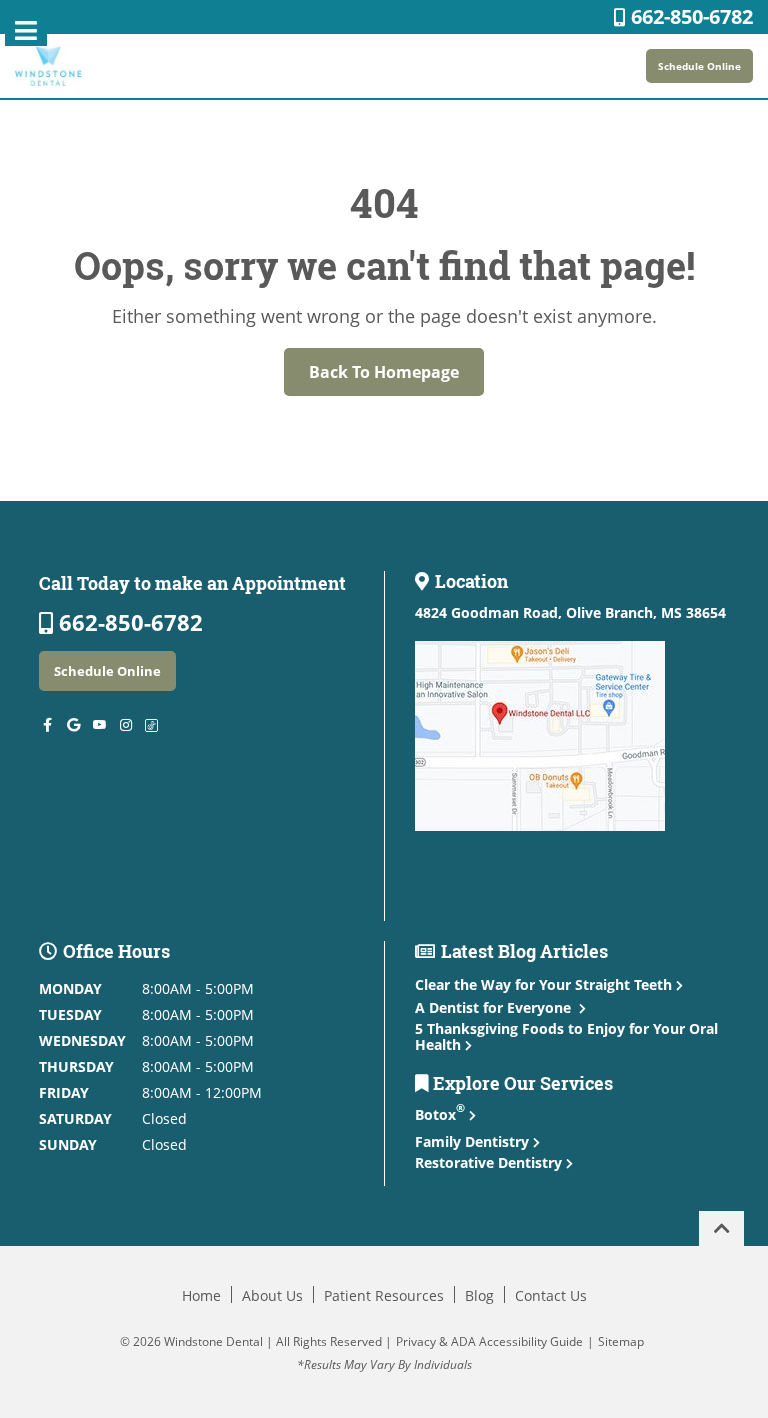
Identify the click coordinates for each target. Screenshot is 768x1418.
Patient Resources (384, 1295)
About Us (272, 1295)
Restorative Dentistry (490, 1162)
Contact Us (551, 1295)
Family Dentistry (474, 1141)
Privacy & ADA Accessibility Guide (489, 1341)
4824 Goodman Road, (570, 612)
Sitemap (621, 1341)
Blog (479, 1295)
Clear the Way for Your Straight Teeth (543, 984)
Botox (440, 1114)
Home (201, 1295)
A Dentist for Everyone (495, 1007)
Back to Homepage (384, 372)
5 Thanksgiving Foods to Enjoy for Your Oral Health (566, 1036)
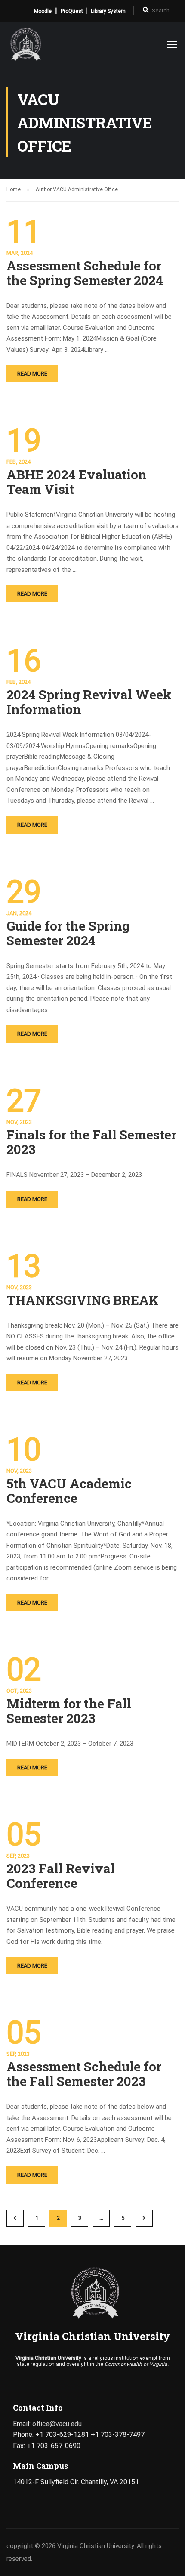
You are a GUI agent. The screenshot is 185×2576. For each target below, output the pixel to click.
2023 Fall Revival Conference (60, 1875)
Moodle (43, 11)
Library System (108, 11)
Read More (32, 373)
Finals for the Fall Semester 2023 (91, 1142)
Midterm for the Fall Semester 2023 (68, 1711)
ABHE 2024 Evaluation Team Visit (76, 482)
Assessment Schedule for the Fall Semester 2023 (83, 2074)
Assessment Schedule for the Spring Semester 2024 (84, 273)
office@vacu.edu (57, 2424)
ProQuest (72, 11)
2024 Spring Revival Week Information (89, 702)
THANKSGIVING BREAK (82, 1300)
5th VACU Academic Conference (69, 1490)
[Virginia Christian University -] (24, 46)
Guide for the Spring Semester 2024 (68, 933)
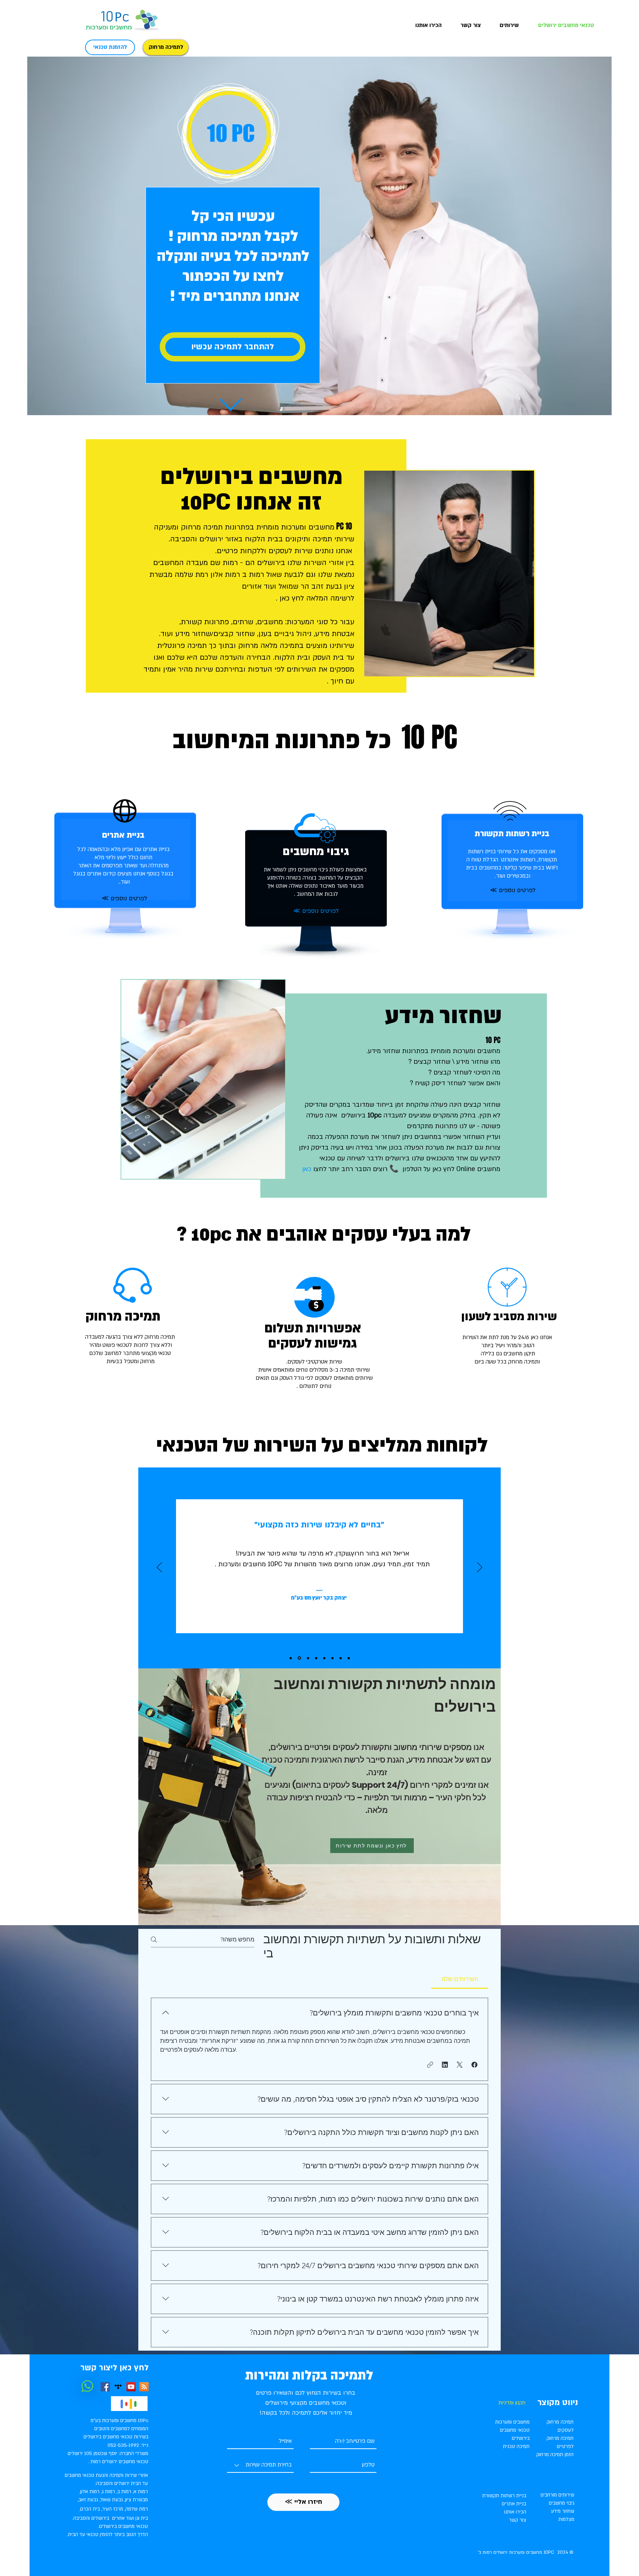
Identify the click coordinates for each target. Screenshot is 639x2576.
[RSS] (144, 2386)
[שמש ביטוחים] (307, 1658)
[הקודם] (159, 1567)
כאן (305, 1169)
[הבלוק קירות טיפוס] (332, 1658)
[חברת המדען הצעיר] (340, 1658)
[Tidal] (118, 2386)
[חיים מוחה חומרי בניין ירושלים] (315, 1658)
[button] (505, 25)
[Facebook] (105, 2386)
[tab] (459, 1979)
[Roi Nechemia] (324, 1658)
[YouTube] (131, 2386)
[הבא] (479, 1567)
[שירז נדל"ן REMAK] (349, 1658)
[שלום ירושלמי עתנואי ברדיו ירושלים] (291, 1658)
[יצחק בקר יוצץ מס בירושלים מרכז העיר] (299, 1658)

#####

*TRY IT*
The result should consist solely of the lines from the one that contains "[הבלוק קירות טיפוס] (332, 1658)" to the last line of the records above, reproduced exactly.

*FINISHED TASK*
[הבלוק קירות טיפוס] (332, 1658)
[חברת המדען הצעיר] (340, 1658)
[Tidal] (118, 2386)
[חיים מוחה חומרי בניין ירושלים] (315, 1658)
[button] (505, 25)
[Facebook] (105, 2386)
[tab] (459, 1979)
[Roi Nechemia] (324, 1658)
[YouTube] (131, 2386)
[הבא] (479, 1567)
[שירז נדל"ן REMAK] (349, 1658)
[שלום ירושלמי עתנואי ברדיו ירושלים] (291, 1658)
[יצחק בקר יוצץ מס בירושלים מרכז העיר] (299, 1658)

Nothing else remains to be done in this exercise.